▶ [What you need to do]:
The entries that follow should be duplicated in full, without a single alteration.

▶ [Supplied records]:
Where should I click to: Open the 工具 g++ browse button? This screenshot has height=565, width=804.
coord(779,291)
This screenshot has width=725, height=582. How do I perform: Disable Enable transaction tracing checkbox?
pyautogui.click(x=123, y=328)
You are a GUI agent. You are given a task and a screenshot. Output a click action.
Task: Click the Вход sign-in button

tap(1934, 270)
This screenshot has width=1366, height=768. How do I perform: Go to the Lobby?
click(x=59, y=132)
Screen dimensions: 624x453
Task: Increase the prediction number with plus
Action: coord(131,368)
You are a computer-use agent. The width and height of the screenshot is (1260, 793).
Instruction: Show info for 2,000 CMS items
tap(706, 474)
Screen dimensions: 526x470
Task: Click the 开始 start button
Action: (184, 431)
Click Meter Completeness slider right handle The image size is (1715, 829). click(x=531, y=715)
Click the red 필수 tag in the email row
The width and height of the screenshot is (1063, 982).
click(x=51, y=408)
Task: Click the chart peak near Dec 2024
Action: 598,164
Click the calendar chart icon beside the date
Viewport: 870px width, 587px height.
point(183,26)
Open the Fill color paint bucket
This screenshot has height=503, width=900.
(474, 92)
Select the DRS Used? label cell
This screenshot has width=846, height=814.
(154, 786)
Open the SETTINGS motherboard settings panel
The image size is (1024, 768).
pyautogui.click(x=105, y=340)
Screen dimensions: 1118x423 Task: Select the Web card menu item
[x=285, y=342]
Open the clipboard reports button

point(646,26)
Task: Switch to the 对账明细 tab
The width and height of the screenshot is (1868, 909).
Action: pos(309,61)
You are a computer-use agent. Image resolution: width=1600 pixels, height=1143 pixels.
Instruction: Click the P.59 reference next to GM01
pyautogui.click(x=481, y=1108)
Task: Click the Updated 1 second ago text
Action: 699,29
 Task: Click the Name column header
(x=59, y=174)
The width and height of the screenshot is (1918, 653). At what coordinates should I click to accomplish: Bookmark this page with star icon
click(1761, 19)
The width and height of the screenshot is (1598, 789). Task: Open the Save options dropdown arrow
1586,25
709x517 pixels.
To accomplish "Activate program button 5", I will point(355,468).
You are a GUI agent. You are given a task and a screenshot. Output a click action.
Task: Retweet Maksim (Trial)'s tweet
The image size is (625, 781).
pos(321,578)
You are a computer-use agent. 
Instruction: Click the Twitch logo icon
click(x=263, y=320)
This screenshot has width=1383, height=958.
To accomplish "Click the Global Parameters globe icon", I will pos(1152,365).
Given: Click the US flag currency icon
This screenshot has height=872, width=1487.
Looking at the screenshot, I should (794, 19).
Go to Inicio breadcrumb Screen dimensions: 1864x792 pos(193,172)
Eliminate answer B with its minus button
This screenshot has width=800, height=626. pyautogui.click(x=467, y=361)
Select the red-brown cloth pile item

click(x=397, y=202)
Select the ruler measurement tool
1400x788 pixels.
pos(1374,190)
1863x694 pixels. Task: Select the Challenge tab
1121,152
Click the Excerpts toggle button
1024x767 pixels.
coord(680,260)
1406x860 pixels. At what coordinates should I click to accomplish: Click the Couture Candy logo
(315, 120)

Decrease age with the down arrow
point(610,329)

▶ [Task answer]:
Where should I click to: Open the 工具 g++ browse button? This screenshot has height=565, width=804.
coord(779,291)
This screenshot has width=725, height=582. How do I perform: Disable Enable transaction tracing checkbox?
pyautogui.click(x=123, y=328)
You are a GUI agent. You are given a task and a screenshot. Output a click action.
Task: Click the Вход sign-in button

tap(1934, 270)
This screenshot has width=1366, height=768. How do I perform: Go to the Lobby?
click(x=59, y=132)
Screen dimensions: 624x453
Task: Increase the prediction number with plus
Action: coord(131,368)
You are a computer-use agent. The width and height of the screenshot is (1260, 793).
Instruction: Show info for 2,000 CMS items
tap(706, 474)
Screen dimensions: 526x470
Task: Click the 开始 start button
Action: (184, 431)
Click Meter Completeness slider right handle The image size is (1715, 829). click(x=531, y=715)
Click the red 필수 tag in the email row
The width and height of the screenshot is (1063, 982).
click(x=51, y=408)
Task: Click the chart peak near Dec 2024
Action: 598,164
Click the calendar chart icon beside the date
Viewport: 870px width, 587px height.
point(183,26)
Open the Fill color paint bucket
This screenshot has height=503, width=900.
(474, 92)
Select the DRS Used? label cell
This screenshot has width=846, height=814.
(154, 786)
Open the SETTINGS motherboard settings panel
The image size is (1024, 768).
pyautogui.click(x=105, y=340)
Screen dimensions: 1118x423 Task: Select the Web card menu item
[x=285, y=342]
Open the clipboard reports button

point(646,26)
Task: Switch to the 对账明细 tab
The width and height of the screenshot is (1868, 909).
Action: pos(309,61)
You are a computer-use agent. Image resolution: width=1600 pixels, height=1143 pixels.
Instruction: Click the P.59 reference next to GM01
pyautogui.click(x=481, y=1108)
Task: Click the Updated 1 second ago text
Action: 699,29
 Task: Click the Name column header
(x=59, y=174)
The width and height of the screenshot is (1918, 653). At what coordinates should I click to accomplish: Bookmark this page with star icon
click(1761, 19)
The width and height of the screenshot is (1598, 789). Task: Open the Save options dropdown arrow
1586,25
709x517 pixels.
To accomplish "Activate program button 5", I will point(355,468).
You are a GUI agent. You are given a task and a screenshot. Output a click action.
Task: Retweet Maksim (Trial)'s tweet
The image size is (625, 781).
pos(321,578)
You are a computer-use agent. 
Instruction: Click the Twitch logo icon
click(x=263, y=320)
This screenshot has width=1383, height=958.
To accomplish "Click the Global Parameters globe icon", I will pos(1152,365).
Given: Click the US flag currency icon
This screenshot has height=872, width=1487.
Looking at the screenshot, I should (794, 19).
Go to Inicio breadcrumb Screen dimensions: 1864x792 pos(193,172)
Eliminate answer B with its minus button
This screenshot has width=800, height=626. pyautogui.click(x=467, y=361)
Select the red-brown cloth pile item

click(x=397, y=202)
Select the ruler measurement tool
1400x788 pixels.
pos(1374,190)
1863x694 pixels. Task: Select the Challenge tab
1121,152
Click the Excerpts toggle button
1024x767 pixels.
coord(680,260)
1406x860 pixels. At what coordinates should I click to accomplish: Click the Couture Candy logo
(315, 120)

Decrease age with the down arrow
point(610,329)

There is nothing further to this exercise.